Retype the entries below exactly as they appear, line for line.

%%

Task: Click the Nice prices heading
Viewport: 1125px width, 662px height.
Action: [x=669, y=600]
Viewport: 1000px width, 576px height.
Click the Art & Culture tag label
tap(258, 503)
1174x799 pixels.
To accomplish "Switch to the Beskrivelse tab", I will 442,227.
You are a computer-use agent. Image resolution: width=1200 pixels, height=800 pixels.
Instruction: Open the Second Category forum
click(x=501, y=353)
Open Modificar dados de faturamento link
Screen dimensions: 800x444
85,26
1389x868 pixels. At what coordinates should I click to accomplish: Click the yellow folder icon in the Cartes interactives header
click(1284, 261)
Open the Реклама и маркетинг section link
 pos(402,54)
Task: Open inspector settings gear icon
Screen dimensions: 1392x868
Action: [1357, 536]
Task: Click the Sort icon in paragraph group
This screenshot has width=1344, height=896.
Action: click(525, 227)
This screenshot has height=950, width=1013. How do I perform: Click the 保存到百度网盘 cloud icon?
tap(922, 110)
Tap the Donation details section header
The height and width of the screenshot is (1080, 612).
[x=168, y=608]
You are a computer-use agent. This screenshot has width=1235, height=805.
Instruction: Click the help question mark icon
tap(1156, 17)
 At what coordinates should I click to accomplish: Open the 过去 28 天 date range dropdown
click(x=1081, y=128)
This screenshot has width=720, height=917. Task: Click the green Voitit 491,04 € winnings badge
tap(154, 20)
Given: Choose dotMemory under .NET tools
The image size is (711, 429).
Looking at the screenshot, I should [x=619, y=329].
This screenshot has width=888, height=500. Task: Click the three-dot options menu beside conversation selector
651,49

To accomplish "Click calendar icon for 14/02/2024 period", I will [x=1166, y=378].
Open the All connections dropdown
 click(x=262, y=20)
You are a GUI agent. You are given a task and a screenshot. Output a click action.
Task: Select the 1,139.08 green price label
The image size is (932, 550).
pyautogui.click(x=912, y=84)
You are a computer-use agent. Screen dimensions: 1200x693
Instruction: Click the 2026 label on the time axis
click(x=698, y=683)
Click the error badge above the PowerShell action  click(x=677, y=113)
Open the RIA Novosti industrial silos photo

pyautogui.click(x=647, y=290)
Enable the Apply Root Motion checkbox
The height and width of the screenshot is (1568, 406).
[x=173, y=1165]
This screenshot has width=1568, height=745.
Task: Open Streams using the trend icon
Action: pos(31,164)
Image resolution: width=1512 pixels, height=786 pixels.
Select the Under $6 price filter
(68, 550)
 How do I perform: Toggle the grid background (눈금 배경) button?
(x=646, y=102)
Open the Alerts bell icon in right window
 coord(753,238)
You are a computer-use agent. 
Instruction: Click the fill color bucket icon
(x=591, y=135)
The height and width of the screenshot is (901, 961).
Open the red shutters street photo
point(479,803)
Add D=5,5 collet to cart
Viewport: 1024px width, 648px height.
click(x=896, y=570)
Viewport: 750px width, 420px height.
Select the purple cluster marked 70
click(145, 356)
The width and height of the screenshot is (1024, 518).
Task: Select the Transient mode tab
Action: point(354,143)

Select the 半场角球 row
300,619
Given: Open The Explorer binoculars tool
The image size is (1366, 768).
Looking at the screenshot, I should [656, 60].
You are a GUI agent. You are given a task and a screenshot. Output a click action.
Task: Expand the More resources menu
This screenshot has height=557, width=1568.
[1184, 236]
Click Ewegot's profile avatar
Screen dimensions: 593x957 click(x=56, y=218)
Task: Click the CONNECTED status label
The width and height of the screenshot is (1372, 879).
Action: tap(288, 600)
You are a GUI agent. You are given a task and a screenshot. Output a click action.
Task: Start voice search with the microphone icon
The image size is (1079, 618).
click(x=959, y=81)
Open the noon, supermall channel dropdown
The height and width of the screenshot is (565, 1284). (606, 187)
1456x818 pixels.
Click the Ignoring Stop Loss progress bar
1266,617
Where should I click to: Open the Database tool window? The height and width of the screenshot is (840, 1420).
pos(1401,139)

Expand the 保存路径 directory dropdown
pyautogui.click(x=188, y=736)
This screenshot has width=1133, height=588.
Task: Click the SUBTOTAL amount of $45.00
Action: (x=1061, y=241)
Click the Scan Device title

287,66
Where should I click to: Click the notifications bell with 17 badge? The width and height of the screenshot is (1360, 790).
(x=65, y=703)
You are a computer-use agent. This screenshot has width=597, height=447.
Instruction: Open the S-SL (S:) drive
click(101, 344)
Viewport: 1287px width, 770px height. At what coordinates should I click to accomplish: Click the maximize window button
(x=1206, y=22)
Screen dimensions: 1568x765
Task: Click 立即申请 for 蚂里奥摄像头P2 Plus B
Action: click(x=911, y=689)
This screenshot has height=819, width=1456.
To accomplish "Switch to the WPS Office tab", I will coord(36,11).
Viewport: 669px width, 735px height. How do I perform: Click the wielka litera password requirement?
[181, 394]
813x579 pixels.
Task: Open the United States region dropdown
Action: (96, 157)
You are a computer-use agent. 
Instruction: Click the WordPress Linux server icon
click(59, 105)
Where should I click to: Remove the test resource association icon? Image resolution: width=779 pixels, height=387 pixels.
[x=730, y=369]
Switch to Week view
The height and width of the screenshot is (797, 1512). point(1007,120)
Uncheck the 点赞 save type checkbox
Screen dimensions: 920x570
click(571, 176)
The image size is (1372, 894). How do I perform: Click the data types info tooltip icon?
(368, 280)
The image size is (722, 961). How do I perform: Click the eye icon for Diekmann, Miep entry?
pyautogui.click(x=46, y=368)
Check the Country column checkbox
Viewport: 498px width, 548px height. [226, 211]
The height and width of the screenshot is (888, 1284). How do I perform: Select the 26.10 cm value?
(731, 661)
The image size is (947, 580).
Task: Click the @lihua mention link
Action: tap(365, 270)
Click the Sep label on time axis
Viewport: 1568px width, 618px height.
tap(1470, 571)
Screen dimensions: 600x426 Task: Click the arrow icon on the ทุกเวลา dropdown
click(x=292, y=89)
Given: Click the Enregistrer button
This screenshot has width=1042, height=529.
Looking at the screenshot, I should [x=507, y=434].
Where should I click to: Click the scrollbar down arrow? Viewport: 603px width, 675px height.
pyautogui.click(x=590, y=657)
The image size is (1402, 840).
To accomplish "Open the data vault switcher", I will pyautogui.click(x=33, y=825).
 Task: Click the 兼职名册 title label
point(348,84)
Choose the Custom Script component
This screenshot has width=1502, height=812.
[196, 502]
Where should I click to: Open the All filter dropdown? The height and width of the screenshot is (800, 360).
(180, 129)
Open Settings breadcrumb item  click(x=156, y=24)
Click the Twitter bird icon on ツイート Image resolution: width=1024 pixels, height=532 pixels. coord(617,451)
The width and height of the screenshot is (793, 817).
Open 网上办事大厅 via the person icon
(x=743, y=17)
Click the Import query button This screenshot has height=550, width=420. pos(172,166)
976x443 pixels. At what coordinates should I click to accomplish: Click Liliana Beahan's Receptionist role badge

%%

| Answer to the problem |
Task: Click the Nice prices heading
Viewport: 1125px width, 662px height.
Action: [x=669, y=600]
Viewport: 1000px width, 576px height.
Click the Art & Culture tag label
tap(258, 503)
1174x799 pixels.
To accomplish "Switch to the Beskrivelse tab", I will 442,227.
You are a computer-use agent. Image resolution: width=1200 pixels, height=800 pixels.
Instruction: Open the Second Category forum
click(x=501, y=353)
Open Modificar dados de faturamento link
Screen dimensions: 800x444
85,26
1389x868 pixels. At what coordinates should I click to accomplish: Click the yellow folder icon in the Cartes interactives header
click(1284, 261)
Open the Реклама и маркетинг section link
 pos(402,54)
Task: Open inspector settings gear icon
Screen dimensions: 1392x868
Action: [1357, 536]
Task: Click the Sort icon in paragraph group
This screenshot has width=1344, height=896.
Action: click(525, 227)
This screenshot has height=950, width=1013. How do I perform: Click the 保存到百度网盘 cloud icon?
tap(922, 110)
Tap the Donation details section header
The height and width of the screenshot is (1080, 612).
[x=168, y=608]
You are a computer-use agent. This screenshot has width=1235, height=805.
Instruction: Click the help question mark icon
tap(1156, 17)
 At what coordinates should I click to accomplish: Open the 过去 28 天 date range dropdown
click(x=1081, y=128)
This screenshot has width=720, height=917. Task: Click the green Voitit 491,04 € winnings badge
tap(154, 20)
Given: Choose dotMemory under .NET tools
The image size is (711, 429).
Looking at the screenshot, I should [x=619, y=329].
This screenshot has width=888, height=500. Task: Click the three-dot options menu beside conversation selector
651,49

To accomplish "Click calendar icon for 14/02/2024 period", I will [x=1166, y=378].
Open the All connections dropdown
 click(x=262, y=20)
You are a GUI agent. You are given a task and a screenshot. Output a click action.
Task: Select the 1,139.08 green price label
The image size is (932, 550).
pyautogui.click(x=912, y=84)
You are a computer-use agent. Screen dimensions: 1200x693
Instruction: Click the 2026 label on the time axis
click(x=698, y=683)
Click the error badge above the PowerShell action  click(x=677, y=113)
Open the RIA Novosti industrial silos photo

pyautogui.click(x=647, y=290)
Enable the Apply Root Motion checkbox
The height and width of the screenshot is (1568, 406).
[x=173, y=1165]
This screenshot has width=1568, height=745.
Task: Open Streams using the trend icon
Action: pos(31,164)
Image resolution: width=1512 pixels, height=786 pixels.
Select the Under $6 price filter
(68, 550)
 How do I perform: Toggle the grid background (눈금 배경) button?
(x=646, y=102)
Open the Alerts bell icon in right window
 coord(753,238)
You are a computer-use agent. 
Instruction: Click the fill color bucket icon
(x=591, y=135)
The height and width of the screenshot is (901, 961).
Open the red shutters street photo
point(479,803)
Add D=5,5 collet to cart
Viewport: 1024px width, 648px height.
click(x=896, y=570)
Viewport: 750px width, 420px height.
Select the purple cluster marked 70
click(145, 356)
The width and height of the screenshot is (1024, 518).
Task: Select the Transient mode tab
Action: point(354,143)

Select the 半场角球 row
300,619
Given: Open The Explorer binoculars tool
The image size is (1366, 768).
Looking at the screenshot, I should [656, 60].
You are a GUI agent. You are given a task and a screenshot. Output a click action.
Task: Expand the More resources menu
This screenshot has height=557, width=1568.
[1184, 236]
Click Ewegot's profile avatar
Screen dimensions: 593x957 click(x=56, y=218)
Task: Click the CONNECTED status label
The width and height of the screenshot is (1372, 879).
Action: tap(288, 600)
You are a GUI agent. You are given a task and a screenshot. Output a click action.
Task: Start voice search with the microphone icon
The image size is (1079, 618).
click(x=959, y=81)
Open the noon, supermall channel dropdown
The height and width of the screenshot is (565, 1284). (606, 187)
1456x818 pixels.
Click the Ignoring Stop Loss progress bar
1266,617
Where should I click to: Open the Database tool window? The height and width of the screenshot is (840, 1420).
pos(1401,139)

Expand the 保存路径 directory dropdown
pyautogui.click(x=188, y=736)
This screenshot has width=1133, height=588.
Task: Click the SUBTOTAL amount of $45.00
Action: (x=1061, y=241)
Click the Scan Device title

287,66
Where should I click to: Click the notifications bell with 17 badge? The width and height of the screenshot is (1360, 790).
(x=65, y=703)
You are a computer-use agent. This screenshot has width=597, height=447.
Instruction: Open the S-SL (S:) drive
click(101, 344)
Viewport: 1287px width, 770px height. At what coordinates should I click to accomplish: Click the maximize window button
(x=1206, y=22)
Screen dimensions: 1568x765
Task: Click 立即申请 for 蚂里奥摄像头P2 Plus B
Action: click(x=911, y=689)
This screenshot has height=819, width=1456.
To accomplish "Switch to the WPS Office tab", I will coord(36,11).
Viewport: 669px width, 735px height. How do I perform: Click the wielka litera password requirement?
[181, 394]
813x579 pixels.
Task: Open the United States region dropdown
Action: (96, 157)
You are a computer-use agent. 
Instruction: Click the WordPress Linux server icon
click(59, 105)
Where should I click to: Remove the test resource association icon? Image resolution: width=779 pixels, height=387 pixels.
[x=730, y=369]
Switch to Week view
The height and width of the screenshot is (797, 1512). point(1007,120)
Uncheck the 点赞 save type checkbox
Screen dimensions: 920x570
click(571, 176)
The image size is (1372, 894). How do I perform: Click the data types info tooltip icon?
(368, 280)
The image size is (722, 961). How do I perform: Click the eye icon for Diekmann, Miep entry?
pyautogui.click(x=46, y=368)
Check the Country column checkbox
Viewport: 498px width, 548px height. [226, 211]
The height and width of the screenshot is (888, 1284). How do I perform: Select the 26.10 cm value?
(731, 661)
The image size is (947, 580).
Task: Click the @lihua mention link
Action: tap(365, 270)
Click the Sep label on time axis
Viewport: 1568px width, 618px height.
tap(1470, 571)
Screen dimensions: 600x426 Task: Click the arrow icon on the ทุกเวลา dropdown
click(x=292, y=89)
Given: Click the Enregistrer button
This screenshot has width=1042, height=529.
Looking at the screenshot, I should [x=507, y=434].
Where should I click to: Click the scrollbar down arrow? Viewport: 603px width, 675px height.
pyautogui.click(x=590, y=657)
The image size is (1402, 840).
To accomplish "Open the data vault switcher", I will pyautogui.click(x=33, y=825).
 Task: Click the 兼职名册 title label
point(348,84)
Choose the Custom Script component
This screenshot has width=1502, height=812.
[196, 502]
Where should I click to: Open the All filter dropdown? The height and width of the screenshot is (800, 360).
(180, 129)
Open Settings breadcrumb item  click(x=156, y=24)
Click the Twitter bird icon on ツイート Image resolution: width=1024 pixels, height=532 pixels. coord(617,451)
The width and height of the screenshot is (793, 817).
Open 网上办事大厅 via the person icon
(x=743, y=17)
Click the Import query button This screenshot has height=550, width=420. pos(172,166)
976x443 pixels. At what coordinates should I click to accomplish: Click Liliana Beahan's Receptionist role badge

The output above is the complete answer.